(Saved entries)

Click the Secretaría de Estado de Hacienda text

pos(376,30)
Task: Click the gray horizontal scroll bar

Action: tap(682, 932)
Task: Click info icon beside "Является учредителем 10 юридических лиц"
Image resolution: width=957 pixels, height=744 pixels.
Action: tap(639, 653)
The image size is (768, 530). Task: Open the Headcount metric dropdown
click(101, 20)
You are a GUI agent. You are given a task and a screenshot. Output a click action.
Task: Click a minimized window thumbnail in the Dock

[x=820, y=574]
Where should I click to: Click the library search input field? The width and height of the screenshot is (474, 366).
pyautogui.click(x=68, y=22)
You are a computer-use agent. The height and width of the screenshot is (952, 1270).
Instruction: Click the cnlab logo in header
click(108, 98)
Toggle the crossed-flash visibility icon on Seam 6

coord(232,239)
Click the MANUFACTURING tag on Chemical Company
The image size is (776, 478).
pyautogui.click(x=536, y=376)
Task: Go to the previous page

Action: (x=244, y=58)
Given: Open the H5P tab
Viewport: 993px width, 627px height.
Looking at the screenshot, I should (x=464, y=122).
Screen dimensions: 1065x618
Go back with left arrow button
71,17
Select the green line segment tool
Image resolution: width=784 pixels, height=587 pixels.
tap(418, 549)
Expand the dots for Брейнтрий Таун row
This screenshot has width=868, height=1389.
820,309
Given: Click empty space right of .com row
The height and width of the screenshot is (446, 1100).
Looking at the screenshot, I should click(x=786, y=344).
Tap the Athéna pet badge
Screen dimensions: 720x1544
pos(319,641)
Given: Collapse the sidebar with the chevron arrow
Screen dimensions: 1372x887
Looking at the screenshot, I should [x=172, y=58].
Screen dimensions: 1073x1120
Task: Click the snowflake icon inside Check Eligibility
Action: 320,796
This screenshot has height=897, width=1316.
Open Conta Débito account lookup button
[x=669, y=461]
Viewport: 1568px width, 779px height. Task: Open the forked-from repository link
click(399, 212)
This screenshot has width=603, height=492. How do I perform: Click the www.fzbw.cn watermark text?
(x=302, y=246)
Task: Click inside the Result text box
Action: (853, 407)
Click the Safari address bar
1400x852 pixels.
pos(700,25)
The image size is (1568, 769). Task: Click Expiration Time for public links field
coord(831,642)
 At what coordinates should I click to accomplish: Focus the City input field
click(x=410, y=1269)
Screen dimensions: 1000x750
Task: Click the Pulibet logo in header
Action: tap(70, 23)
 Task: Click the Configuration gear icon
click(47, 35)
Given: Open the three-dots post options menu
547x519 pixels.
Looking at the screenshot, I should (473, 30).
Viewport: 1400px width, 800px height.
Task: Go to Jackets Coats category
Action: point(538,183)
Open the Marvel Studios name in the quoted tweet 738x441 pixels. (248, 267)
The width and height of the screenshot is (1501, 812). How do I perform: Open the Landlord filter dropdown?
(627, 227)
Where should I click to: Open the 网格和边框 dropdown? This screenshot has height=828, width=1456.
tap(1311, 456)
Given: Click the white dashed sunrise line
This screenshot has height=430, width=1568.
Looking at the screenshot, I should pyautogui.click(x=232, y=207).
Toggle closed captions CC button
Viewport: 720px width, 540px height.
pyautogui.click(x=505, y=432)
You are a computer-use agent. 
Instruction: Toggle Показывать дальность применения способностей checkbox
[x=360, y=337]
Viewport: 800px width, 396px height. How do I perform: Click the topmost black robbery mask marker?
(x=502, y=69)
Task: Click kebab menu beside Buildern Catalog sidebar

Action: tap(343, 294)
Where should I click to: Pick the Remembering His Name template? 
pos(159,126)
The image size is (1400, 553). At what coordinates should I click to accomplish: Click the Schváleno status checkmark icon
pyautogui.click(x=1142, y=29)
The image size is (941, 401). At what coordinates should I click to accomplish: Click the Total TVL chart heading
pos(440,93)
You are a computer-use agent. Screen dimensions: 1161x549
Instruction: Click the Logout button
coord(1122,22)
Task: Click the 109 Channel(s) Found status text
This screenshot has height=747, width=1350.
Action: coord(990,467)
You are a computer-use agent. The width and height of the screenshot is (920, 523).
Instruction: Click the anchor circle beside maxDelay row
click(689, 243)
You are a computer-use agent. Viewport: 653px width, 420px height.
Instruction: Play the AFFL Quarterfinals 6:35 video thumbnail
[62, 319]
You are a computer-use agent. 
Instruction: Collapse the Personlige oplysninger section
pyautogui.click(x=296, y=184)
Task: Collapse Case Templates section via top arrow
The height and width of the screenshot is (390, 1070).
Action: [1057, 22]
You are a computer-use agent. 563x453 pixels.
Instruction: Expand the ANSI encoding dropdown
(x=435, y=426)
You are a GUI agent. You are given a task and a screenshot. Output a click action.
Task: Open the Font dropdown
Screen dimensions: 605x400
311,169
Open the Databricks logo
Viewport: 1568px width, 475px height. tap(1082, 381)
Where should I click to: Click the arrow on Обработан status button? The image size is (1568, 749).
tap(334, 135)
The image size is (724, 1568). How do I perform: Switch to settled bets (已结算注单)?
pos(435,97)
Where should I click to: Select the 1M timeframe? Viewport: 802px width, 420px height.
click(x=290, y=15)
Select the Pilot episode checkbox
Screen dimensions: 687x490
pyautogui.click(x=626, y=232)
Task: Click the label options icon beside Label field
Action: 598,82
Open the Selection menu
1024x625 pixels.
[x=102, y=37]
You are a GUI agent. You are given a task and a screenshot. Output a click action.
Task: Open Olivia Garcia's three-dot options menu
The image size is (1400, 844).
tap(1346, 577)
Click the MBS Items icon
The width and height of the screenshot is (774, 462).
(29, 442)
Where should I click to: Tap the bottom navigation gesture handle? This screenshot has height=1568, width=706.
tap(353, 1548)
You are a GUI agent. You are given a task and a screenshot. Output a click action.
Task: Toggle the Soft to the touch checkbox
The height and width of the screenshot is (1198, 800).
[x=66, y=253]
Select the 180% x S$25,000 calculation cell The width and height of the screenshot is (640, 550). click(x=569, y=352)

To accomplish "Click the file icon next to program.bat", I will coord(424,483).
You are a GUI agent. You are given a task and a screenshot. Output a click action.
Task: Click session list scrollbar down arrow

> EXERCISE GOAL
Count the lines in the entries above that contain the string "icon", matching case exactly. Reply with the number alone.

> SOLUTION BELOW
8